"Emang gak masalah gitu? Kalau papah kamu marah, gimana?"

"Enggak kok, tenang aja. Bahkan sebelum aku izin ke Pak Arlan, aku izin ke Papah dulu. Dia malah ngeledek aku, gara-gara bawa cewek ke sini."

"Ah, jadi terharu aku. Berasa spesial banget aku ini."

"Malam ini, di rooftop memang spesial. Terutama, karena ada kamu. Kamu itu sangat spesial buat aku."

Disha bagai kepiting rebus sekarang. Seluruh wajahnya memerah juga hawa panas menyelimutinya saat ini.

"Merah tuh pipi," ujar Rio
meledek Disha.

"Nyebelin." Disha memukul lengan  Rio sambil menutupi kegugupannya. Tak lama kemudian mereka tertawa dan makin menikmati malam yang penuh kata romantis itu.

***

"Mah, ngapain sih, mondar-mandir mulu? Aku pusing lihat-nya tahu."

"Aduh, Sya. Ini loh, pesanan kue 50 box belum sampai."

"Tadi, kan, sama Pak Hilmi di anterin."

"Iya, Sya. Ini soalnya yang pesen telepon Mamah terus, udah nunggu dari tadi soalnya, kue itu juga untuk acara keluarga."

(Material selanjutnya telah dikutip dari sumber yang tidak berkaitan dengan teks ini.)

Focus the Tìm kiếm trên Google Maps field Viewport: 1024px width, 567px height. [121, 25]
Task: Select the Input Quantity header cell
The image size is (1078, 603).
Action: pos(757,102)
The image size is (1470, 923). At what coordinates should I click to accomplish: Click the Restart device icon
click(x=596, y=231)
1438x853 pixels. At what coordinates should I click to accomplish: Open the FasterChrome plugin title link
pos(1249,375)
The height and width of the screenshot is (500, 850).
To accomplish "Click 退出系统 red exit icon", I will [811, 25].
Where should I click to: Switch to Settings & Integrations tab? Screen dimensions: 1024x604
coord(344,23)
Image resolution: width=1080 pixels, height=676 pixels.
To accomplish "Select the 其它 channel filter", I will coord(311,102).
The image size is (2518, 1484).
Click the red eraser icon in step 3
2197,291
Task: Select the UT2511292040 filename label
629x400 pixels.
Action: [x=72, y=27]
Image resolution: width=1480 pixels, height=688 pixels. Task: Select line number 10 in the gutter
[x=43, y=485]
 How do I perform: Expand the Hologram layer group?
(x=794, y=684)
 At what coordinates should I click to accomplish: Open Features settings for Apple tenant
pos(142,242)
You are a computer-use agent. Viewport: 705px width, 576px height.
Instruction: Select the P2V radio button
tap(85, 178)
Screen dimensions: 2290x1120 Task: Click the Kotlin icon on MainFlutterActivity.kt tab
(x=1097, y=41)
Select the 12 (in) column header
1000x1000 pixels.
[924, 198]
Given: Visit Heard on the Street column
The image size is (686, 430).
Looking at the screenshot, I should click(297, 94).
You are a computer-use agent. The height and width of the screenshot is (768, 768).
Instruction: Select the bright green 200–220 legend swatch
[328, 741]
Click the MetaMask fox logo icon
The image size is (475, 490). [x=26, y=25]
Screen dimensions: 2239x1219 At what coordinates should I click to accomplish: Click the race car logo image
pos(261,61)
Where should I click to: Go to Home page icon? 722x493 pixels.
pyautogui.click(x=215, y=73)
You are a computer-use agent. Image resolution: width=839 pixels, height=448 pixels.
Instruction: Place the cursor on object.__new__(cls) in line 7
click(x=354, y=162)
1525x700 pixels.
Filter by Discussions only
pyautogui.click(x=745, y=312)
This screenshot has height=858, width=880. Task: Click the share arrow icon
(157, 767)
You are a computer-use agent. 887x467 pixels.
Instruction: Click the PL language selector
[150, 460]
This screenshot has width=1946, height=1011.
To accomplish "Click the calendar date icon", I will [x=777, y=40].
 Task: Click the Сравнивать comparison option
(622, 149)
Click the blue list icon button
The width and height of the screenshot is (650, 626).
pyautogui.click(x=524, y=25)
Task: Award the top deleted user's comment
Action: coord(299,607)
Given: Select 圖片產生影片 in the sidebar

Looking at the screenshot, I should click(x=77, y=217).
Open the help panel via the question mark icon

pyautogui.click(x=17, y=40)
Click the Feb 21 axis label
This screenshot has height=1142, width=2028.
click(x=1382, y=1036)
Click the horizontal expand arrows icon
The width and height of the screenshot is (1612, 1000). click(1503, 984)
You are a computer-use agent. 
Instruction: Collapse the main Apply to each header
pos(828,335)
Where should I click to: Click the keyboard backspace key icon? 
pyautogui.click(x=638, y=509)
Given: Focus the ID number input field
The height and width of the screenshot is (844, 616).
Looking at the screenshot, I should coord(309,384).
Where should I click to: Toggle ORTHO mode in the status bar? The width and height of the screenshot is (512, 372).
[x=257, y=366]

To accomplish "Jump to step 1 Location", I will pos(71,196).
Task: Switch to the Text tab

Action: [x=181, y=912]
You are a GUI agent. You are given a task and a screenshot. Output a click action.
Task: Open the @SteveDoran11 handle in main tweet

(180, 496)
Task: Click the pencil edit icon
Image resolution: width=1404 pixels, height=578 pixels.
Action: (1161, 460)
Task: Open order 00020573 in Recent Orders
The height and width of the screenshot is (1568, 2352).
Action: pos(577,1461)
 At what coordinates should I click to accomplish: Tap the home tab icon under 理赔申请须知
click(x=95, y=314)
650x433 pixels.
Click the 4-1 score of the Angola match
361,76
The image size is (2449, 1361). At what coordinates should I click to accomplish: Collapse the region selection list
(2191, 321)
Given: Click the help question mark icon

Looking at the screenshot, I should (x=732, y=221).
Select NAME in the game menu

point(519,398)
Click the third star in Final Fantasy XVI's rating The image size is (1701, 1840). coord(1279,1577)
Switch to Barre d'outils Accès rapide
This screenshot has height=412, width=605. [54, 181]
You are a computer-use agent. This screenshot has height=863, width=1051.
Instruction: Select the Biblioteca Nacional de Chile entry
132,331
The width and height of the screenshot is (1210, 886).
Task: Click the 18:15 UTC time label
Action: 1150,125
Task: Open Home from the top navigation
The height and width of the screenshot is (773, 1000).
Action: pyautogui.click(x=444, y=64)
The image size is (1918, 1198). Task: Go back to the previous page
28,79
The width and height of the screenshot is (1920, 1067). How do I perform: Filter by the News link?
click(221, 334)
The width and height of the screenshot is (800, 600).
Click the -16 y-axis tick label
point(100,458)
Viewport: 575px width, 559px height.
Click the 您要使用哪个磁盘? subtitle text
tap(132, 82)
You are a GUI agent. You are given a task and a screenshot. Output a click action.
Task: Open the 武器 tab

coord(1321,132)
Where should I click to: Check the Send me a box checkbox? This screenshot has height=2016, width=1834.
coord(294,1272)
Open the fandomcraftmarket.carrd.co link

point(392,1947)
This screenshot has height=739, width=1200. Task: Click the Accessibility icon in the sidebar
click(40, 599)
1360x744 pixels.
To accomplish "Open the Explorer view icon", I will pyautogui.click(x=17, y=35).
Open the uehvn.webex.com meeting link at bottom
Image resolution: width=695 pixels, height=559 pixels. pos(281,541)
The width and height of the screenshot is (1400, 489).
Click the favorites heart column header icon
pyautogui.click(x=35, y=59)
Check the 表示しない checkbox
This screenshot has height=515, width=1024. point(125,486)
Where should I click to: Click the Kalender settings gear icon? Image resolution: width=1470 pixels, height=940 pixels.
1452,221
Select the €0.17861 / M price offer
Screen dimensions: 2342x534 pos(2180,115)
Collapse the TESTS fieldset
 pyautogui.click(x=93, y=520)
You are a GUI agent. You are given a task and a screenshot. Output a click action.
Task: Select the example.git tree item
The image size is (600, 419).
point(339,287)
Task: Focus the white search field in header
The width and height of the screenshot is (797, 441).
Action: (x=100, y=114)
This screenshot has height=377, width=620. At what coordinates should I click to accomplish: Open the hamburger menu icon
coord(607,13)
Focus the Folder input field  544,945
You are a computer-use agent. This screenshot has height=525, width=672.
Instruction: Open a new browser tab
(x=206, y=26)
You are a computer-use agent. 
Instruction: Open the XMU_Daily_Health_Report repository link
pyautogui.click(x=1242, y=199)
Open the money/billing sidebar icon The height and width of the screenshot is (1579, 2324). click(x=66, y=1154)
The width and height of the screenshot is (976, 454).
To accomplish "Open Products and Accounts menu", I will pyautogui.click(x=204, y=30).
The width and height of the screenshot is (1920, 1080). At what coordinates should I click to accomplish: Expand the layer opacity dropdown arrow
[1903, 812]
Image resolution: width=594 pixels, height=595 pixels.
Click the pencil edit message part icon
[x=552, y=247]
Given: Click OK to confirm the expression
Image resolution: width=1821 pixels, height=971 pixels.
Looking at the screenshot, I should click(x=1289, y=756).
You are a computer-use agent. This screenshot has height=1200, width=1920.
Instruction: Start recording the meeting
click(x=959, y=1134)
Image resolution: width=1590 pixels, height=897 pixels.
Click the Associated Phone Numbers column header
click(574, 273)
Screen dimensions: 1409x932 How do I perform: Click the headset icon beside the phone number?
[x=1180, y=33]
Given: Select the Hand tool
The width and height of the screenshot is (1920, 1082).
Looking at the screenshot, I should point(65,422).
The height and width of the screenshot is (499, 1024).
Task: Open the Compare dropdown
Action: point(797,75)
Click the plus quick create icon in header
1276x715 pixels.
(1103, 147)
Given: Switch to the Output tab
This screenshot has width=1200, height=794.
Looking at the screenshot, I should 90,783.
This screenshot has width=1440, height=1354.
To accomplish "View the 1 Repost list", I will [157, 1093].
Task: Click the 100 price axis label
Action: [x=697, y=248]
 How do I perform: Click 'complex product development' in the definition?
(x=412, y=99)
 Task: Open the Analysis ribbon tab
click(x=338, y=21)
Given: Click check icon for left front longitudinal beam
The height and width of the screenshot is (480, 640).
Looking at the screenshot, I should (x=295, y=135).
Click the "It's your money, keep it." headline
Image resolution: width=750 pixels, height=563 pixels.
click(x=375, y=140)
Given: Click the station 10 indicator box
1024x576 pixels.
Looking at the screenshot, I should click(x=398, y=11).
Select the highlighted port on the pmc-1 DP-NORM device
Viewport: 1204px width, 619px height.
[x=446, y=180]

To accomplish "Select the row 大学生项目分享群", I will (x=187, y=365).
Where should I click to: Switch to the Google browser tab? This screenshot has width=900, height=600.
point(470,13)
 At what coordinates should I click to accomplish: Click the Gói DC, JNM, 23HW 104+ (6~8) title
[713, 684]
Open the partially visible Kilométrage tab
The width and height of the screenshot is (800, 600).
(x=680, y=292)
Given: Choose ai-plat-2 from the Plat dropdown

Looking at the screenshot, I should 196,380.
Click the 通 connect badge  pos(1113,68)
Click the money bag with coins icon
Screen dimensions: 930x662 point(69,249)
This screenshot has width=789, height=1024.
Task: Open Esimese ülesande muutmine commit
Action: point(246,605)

"Pak Hilmi udah di hubungin?"

"Udah, tapi gak aktif nomor-nya."

"Bisa jadi habis daya, Mah. Positive thinking aja."

"Kan bisa isi di mobil, Sya."

"Mah tenang. Mungkin hp-nya mati banget, jadi nunggu sampai bisa nyala lagi. Dan mungkin macet di jalan, karena ini juga jamnya orang pulang kerja. Pak Hilmi kan pakai mobil, jadi ada kemungkinan seperti itu."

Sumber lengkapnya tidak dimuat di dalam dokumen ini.